## Extracted text
-=-=-=-=-
When unmarried parents decide to raise their children separately or when married parents divorce, the parents must have a legally enforceable custody and support order approved by the Kansas City, MO family court. Virtually every custody agreement will include terms for child support one parent will need to pay to the other. The amount paid in child support hinges on the income levels of both parents and the child’s needs. Child support payments typically continue until the child reaches the age of 18, but a support order may have more specific terms for termination of support.
Failure to make child support payments on time and in full can lead to a host of penalties, including asset seizure, wage garnishment, and even incarceration. However, some paying parents may be unable to make their child support payments due to events beyond their control. If you pay child support in Kansas City, MO, you should know your legal options when your life suddenly changes and can no longer meet your obligations.
Potential Penalties for Nonpayment of Child Support
The Kansas City, MO family court system takes nonpayment of child support very seriously. If a parent is owed child support from their coparent, they have the right to file contempt proceedings against the nonpaying parent. The court will review the details of the situation and verify payment history. If the nonpaying parent does not have a reasonable explanation as to why they have not paid child support as required, they may face fines, asset seizure, and various other penalties.
In some cases, parents required to pay child support are unable to make their payments due to forces beyond their control. It is important to note that when situations arise that prevent payment of child support, parents must notify the court as soon as possible. In some cases, parents may be able to work out solutions to one-off issues. However, if a pattern of nonpayment or incomplete payments arises, the parent owed support should consult an attorney as soon as possible.
If a parent required to pay child support has failed or refused to do so without any reasonable explanation, they will likely face contempt of court charges. Contempt applies to any situation in which a party fails or refuses to comply with a legal court order. Penalties for contempt typically fall to the judge’s discretion. Wage garnishment is one of the most implemented penalties for failure to pay child support. The judge may require the employer of the parent required to pay support to automatically deduct child support from the parent’s paychecks. It’s also possible for the judge to seize the nonpaying parent’s assets, or they may order incarceration until the parent agrees to pay what they owe.
Solutions for Parents with Financial Difficulties
Many parents who are required to pay child support find themselves unable to meet these obligations due to a variety of life circumstances. For example, if a paying parent suffers an injury at work and cannot return to work for an extended period, their income is likely to diminish significantly. It’s also possible for a parent to lose their job due to company downsizing or economic instability in their area. Ultimately, there are many ways a parent’s ability to pay child support could be negatively influenced, and there may be little they can do to rectify the situation quickly.
The family court system acknowledges that life can be unpredictable, and a family court order might be rendered unmanageable at no fault of any party involved. The modification system exists for this purpose. Instead of a complex appeal, any party subject to a family court order has the right to request necessary and reasonable modifications to their family court order. If you find yourself unable to make child support payments and your situation does not look like it will improve in the near future, consult an experienced family law attorney about how the modification system may help.
-=-=-=-=-
## Assignment 1
Translate this sentence from the child support text into Spanish: "Contempt applies to any situation in which a party fails or refuses to comply with a legal court order."
## Assignment 2
Write the next part of the child support text, following on from its final sentence.

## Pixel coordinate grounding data
-=-=-=-=-
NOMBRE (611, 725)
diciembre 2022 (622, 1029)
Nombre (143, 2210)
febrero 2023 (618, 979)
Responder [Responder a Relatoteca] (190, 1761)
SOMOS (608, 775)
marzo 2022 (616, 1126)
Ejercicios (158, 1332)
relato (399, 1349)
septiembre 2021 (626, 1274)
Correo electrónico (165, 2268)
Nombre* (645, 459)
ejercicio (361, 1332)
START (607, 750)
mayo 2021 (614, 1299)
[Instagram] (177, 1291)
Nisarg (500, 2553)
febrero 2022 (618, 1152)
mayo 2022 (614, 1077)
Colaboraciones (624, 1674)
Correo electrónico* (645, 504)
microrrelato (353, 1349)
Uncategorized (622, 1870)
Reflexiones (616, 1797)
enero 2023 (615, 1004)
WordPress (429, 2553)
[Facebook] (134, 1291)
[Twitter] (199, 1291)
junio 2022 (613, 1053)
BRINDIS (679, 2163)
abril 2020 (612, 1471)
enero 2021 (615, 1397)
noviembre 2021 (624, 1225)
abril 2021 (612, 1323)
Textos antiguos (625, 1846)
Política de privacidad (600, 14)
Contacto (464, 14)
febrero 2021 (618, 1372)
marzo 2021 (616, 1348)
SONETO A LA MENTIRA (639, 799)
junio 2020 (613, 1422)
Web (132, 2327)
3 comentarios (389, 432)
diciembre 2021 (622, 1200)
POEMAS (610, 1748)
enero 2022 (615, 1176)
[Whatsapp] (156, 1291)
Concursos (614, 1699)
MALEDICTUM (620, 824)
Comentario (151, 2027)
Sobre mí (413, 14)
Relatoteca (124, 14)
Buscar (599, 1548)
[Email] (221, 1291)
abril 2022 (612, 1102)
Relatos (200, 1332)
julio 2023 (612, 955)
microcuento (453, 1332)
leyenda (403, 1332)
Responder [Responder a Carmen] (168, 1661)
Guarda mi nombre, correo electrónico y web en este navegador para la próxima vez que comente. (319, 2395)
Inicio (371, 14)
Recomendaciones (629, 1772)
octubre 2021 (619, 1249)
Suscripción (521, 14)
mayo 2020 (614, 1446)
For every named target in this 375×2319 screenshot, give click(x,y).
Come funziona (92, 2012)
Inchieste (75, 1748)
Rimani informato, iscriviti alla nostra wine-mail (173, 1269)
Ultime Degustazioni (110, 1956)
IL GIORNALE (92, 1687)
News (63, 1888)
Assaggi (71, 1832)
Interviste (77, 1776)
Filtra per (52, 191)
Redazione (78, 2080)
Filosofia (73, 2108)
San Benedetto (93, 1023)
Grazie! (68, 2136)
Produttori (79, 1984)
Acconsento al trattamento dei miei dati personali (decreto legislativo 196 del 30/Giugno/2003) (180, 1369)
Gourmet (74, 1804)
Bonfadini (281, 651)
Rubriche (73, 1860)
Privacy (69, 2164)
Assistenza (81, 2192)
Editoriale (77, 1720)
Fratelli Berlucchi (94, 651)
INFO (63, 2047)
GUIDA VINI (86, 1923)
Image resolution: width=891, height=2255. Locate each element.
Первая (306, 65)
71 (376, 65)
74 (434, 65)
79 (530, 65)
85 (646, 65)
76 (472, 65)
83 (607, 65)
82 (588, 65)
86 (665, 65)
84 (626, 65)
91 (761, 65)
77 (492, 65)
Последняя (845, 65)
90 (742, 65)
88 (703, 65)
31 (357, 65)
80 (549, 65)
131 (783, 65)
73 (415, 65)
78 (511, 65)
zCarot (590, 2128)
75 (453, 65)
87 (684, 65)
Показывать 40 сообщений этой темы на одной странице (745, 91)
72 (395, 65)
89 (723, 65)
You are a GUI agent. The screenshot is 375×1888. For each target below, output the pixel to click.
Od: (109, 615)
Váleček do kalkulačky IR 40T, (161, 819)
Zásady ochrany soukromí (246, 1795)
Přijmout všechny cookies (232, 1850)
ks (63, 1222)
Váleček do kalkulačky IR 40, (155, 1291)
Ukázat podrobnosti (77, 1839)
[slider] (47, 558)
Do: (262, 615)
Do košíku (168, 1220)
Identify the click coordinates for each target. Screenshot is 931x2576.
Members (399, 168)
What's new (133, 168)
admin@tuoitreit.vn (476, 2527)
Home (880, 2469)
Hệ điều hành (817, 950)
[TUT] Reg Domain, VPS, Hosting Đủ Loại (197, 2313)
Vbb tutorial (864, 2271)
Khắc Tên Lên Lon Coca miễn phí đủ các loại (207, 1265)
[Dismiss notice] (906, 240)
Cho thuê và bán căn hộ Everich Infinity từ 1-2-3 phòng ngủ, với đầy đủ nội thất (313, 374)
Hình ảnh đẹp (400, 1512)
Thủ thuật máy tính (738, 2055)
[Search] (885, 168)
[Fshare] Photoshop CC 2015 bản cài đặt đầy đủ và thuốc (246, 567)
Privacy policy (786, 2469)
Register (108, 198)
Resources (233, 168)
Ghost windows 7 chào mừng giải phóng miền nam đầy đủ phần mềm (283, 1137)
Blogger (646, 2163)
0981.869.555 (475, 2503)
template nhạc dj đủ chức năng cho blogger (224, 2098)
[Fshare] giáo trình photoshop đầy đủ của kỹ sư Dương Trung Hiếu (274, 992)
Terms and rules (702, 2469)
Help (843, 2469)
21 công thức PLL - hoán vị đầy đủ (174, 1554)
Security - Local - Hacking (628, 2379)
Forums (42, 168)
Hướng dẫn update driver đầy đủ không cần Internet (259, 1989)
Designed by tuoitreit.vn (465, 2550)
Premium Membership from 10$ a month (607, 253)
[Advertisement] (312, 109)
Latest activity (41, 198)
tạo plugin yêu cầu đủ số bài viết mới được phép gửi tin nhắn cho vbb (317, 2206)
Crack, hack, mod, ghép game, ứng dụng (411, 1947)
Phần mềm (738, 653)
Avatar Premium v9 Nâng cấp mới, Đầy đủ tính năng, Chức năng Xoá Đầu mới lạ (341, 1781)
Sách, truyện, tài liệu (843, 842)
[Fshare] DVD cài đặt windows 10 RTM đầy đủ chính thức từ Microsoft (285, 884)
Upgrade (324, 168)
-=-=-=-=-
## Task answer 1
El desacato se aplica a cualquier situación en la que una parte no cumple o se niega a cumplir una orden judicial legal.

## Task answer 2
How Do I Request a Modification?
A family court order modification is a relatively straightforward process. The party in need of a change must complete a petition for modification, explaining their desired change and the evidence showing the change is both reasonable and necessary. They must submit this petition to the family court, then the court will set a hearing date. During the modification hearing, both parents have the right to speak about the issue. First, the petitioner will explain their need for modification. The respondent may acknowledge that the request is reasonable and valid and agree with no contest, or they may attempt to fight the petition with contradictory evidence of their own.
If the petitioner is successful, the judge overseeing the modification hearing may adjust their family court order to reflect the necessary changes. When it comes to inability to pay child support, the judge may allow the paying parent to seek new employment or otherwise improve their financial situation before requiring them to resume child support payments. It’s important for all paying parents to remember that modification is only possible if your ability to pay has changed due to forces beyond your control. You cannot simply quit your job and claim you don’t have enough income to afford child support.
Do I Need a Lawyer to Modify Child Support?
It’s technically possible to file a successful petition for child support modification without an attorney. However, it is always best to have legal representation when you intend to change a support order. You may think that your request is reasonable and straightforward only to encounter unexpected resistance from the other parent. It’s also possible for the judge to challenge your logic and demand additional information about your situation. Ultimately, hiring an experienced Kansas City family law attorney is the best way to approach the modification process.
Your attorney can help you draft a compelling petition for modification. They can assist you in gathering the supporting information you need to convince the family court that your requested change is both reasonable and valid. If you find yourself unable to meet your child support obligation for any reason, it’s best to consult an experienced Kansas City, MO family law attorney as soon as possible to discuss your options.